Tips for Establishing a Monthly Budget

A monthly budget is a powerful tool for helping you manage your financial situation. You can use it to determine if your spending habits need limiting or whether you need to rethink your expenses.

Banknotes coins and graphs - image for article on setting up a monthly budgetHaving an exact idea about how much you’re spending and earning will add a level of accountability to your actions. Knowing that you don’t earn enough can stop you from making a foolish purchasing decision.

Before you can use one, you’ll need to learn how to prepare a budget. This isn’t a simple task and requires you to think hard about how you earn and spend your money.

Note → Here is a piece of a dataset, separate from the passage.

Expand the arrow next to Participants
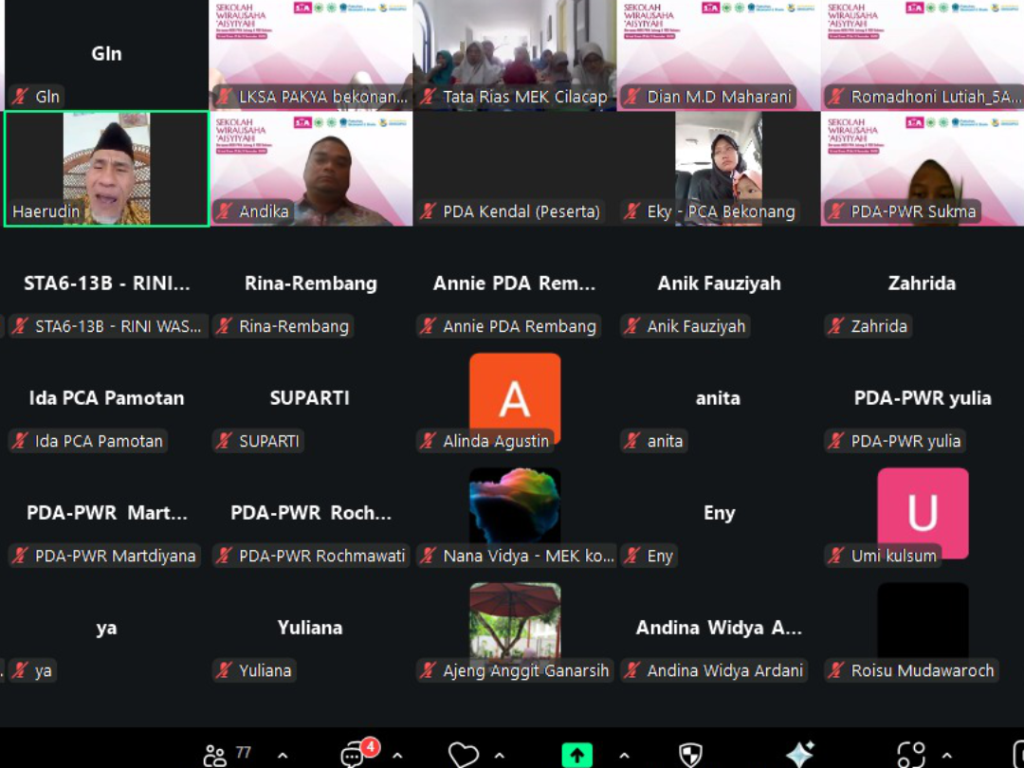This screenshot has height=768, width=1024. (283, 756)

We’ll give you some excellent pointers below to get you started.

Calculate Total Income

You should begin by determining how much income you make.

This is important because it speaks to how much flexibility you have. The greater your income level, the more you can afford to spend.

Your income includes anything you receive as a paycheck and money on the side. If you only work a job, then this only includes your hourly rate or salary.

Alternatively, if you run side gigs like freelancing, personal sales, or anything else that generates money, then this should also be factored in.

It’s fairly easy to extrapolate your earnings when you know your hourly rate or salary. Push this figure out to an average month’s income. If you need to estimate, be conservative and guess under.

Your income is the most important figure here, so nailing it down will make the rest of the process smooth sailing.

Evaluate Your Priorities

Once you know your total income, you need to evaluate what your priorities are.

In other words, you should figure out what you must pay each month. This applies to costs that you need to pay every month just to survive.

For you, this might include things like rent, utilities, a phone bill, car insurance, gas, credit card payments, and groceries. You should split this up into two categories; fixed and variable expenses.

Costs that are the same every month, like rent, car insurance, and a phone bill are fixed. Anything else that varies between months like gas and groceries can be difficult to pin down.

Because of this, you should estimate what the cost will be based on the higher end of the spectrum. If you pay between $50-$75 each month, put it down as $75 to be safe.

Think about everything that you pay for. Don’t be afraid to look at your bank statement and see where the money is going if you can’t remember.

Determine Unnecessary Spending

After recording your necessary costs, it’s time to look at excess spending.

This is anything that you don’t need to buy every month. For example, you need groceries to eat, but you don’t need to order delivery three times a week.

Anything that isn’t a necessity should not be directly factored into your budget. You can leave a figure for excess spending once you determine how much is left over after deducting your necessary expenses from your total income.

This is an important step because this is where your wiggle room lies. It is often difficult to change your income or mandatory expenses, but excess spending can be changed.

Leave Room for Savings

Once you evaluate your income, required costs, and free-spending, you should see how much is left over.

If you aren’t spending anything unnecessarily, then you’ll probably have money left over for saving. Anything you buy that you don’t need will directly cut into these savings.

Say you have $100 left over after all bills are paid. This might not seem like much, but it’s $1200 in a year.

Should you choose to eat out a few times and buy some clothes each month, then you’ll wind up with nothing!

This comes down to what matters most to you. Do you want to plan and be ready for the future or would you rather enjoy the present and splurge a little bit?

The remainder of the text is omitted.